RealTime IT News

Chip Sales Slowdown Seen Ahead

A less favorable supply-and-demand balance for memory products is putting a damper on an otherwise record-breaking semiconductor sales forecast, an industry trade group said Wednesday.

The Semiconductor Industry Association (SIA), which updated its annual forecast for 2004-2007, said it is anticipating record sales of $214 billion in 2004 followed by essentially flat sales in 2005. The forecast projects that sales will grow by 6.3 percent in 2006 and by 14.2 percent to $259 billion in 2007.

NVidia president and CEO Jen-Hsun Huang said the industry is seeing a fundamental change in the forces driving the semiconductor industry.

"More than 50 percent of the $214 billion in semiconductors sold in 2004 will go into products purchased by consumers rather than corporate IT departments," Huang said. "This proportion will continue to grow in the years ahead as consumers all over the world are captivated by the richness and portability of digital media. Advances in computing, digital media processing, and wireless technology are enabling our industry to create lifestyle-changing devices and gadgets that we could only imagine a few years ago. The changing nature of our customers will affect every aspect of our business, from product design to marketing to demand forecasting."

Huang is hedging his bets as NVidia has diversified its GPU offerings to handhelds and digital televisions.

Still, memory seems to be a problem area. Despite a growth of 61.2 percent to $26.9 billion in 2004 for the DRAM market, the SIA is predicting a decline of 14.7 percent to $23 billion in 2005. The often volatile segment of the semiconductor industry was a major factor earlier this summer when quick thinking by Asian supply chain partners helped salvage August's chip sales. The Asia-Pacific market is expected to be the hottest overall growth sector, with 2007 anticipated to show off 16.2 percent gains to about $111 billion. That would be double or nearly double what the rest of the world is expected to produce in the same time frame (Americas - $44.3 billion, Europe - $47.2 billion, and Japan - $57.1 billion).
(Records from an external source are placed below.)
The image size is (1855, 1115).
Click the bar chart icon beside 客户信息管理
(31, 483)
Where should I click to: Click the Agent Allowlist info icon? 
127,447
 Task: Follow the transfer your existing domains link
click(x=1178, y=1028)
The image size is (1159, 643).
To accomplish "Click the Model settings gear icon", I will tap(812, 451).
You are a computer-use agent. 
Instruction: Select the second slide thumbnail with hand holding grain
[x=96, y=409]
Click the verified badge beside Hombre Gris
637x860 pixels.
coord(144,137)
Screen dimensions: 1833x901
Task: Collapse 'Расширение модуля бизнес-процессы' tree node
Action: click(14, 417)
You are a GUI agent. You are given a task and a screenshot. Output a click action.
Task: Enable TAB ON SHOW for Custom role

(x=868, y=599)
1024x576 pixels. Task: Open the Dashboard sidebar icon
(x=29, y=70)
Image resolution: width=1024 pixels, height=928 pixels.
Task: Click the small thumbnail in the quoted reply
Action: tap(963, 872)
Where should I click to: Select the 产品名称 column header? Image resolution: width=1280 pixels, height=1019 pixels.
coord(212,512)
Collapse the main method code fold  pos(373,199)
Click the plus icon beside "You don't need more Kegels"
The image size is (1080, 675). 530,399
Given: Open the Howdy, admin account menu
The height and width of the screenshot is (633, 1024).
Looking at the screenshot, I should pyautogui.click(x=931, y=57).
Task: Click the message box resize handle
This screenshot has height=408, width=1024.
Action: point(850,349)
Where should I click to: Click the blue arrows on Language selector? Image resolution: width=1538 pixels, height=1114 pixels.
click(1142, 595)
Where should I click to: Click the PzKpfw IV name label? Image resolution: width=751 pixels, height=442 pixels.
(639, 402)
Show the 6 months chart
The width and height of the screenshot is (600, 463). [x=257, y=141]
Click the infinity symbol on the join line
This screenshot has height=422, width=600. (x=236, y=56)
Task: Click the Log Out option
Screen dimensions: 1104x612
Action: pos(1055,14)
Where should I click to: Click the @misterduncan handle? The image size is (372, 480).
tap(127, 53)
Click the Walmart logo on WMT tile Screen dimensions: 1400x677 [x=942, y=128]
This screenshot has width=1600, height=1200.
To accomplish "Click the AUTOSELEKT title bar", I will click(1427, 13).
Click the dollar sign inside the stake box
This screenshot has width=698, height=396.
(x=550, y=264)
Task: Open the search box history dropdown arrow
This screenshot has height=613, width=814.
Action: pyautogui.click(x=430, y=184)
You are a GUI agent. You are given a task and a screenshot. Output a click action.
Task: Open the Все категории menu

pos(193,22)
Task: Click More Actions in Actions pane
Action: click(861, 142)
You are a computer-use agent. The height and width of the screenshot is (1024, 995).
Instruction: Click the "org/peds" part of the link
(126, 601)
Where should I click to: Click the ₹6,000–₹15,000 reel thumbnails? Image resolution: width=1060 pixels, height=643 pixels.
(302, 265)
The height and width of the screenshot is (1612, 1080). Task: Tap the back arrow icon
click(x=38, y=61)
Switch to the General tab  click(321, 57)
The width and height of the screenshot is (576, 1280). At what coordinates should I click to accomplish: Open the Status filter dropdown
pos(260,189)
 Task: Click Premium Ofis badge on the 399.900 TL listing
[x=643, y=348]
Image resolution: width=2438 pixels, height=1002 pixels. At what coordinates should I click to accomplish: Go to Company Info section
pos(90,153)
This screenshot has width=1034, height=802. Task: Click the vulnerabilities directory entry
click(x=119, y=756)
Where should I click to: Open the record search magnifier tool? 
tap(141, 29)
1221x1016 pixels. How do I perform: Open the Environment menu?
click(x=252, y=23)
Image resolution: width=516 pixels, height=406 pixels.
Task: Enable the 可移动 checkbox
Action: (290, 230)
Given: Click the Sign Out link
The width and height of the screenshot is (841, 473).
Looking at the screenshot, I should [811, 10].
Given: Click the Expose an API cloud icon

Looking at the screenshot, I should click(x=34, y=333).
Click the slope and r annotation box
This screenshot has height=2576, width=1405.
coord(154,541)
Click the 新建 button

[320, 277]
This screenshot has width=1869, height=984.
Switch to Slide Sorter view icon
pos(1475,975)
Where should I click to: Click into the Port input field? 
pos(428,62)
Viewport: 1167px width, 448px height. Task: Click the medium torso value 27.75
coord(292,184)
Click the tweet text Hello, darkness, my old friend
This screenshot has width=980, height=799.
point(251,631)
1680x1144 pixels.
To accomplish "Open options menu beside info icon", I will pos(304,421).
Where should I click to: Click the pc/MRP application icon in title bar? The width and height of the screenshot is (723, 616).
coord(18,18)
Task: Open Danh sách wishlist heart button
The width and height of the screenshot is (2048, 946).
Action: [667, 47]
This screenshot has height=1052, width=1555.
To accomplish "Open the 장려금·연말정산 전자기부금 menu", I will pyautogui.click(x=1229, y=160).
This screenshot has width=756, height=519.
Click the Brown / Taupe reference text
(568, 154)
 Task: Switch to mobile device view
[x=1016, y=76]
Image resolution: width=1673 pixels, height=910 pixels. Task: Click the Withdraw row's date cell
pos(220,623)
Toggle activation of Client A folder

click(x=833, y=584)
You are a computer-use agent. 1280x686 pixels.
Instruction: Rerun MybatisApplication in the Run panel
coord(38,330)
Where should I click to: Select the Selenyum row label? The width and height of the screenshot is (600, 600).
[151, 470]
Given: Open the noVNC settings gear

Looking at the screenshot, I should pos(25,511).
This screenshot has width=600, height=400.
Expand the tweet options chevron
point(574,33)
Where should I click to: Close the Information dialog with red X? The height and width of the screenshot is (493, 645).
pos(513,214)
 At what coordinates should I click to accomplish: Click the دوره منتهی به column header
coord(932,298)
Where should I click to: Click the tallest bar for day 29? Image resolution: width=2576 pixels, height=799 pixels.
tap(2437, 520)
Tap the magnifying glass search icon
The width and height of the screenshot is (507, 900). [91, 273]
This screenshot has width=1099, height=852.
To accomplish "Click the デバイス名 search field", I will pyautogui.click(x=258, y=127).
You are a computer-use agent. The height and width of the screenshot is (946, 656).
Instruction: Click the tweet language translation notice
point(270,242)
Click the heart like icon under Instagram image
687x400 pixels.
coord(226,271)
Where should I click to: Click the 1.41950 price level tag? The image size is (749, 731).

Even though the industry is expected to return to stronger growth in 2006 and 2007, Alan Niebel, CEO of Web-Feet Research disagrees with the SIA's predictions for next year, especially in the realm of memory.

"They are seeing the pricing propaganda and the amount of new players coming into the market," Niebel told internetnews.com. "DRAM is always in a cyclical sales path because 70 percent of it goes for producing PCs. An over supply of DRAM means that you can't do much more than upgrading it and most people don't update or upgrade a computer after purchasing it.

Niebel said the memory market should remain on a better growth pattern as Flash memory is picking up the slack in consumer and communications devices like DVDs, digital video recorders and broadband modems. The SIA predicts the flash memory market will decline by 1.8 percent to $15.5 billion in 2005 followed by two years of growth to a record $18.3 billion in 2007.

The only other segments of the semiconductor industry that are expected to maintain growth of more than 2 percent in 2005 include optoelectronics, which are often used in camera phones and digital signal processors .

Another major factor in future progress seems to be the price of oil and gasoline. Huang said the residual effects of the price-per-barrel were trickling down not only into disposable income for consumer devices but also into enterprises concerned about powering their massive data centers.

"It is breaking into people's lives in a very broad way," he said.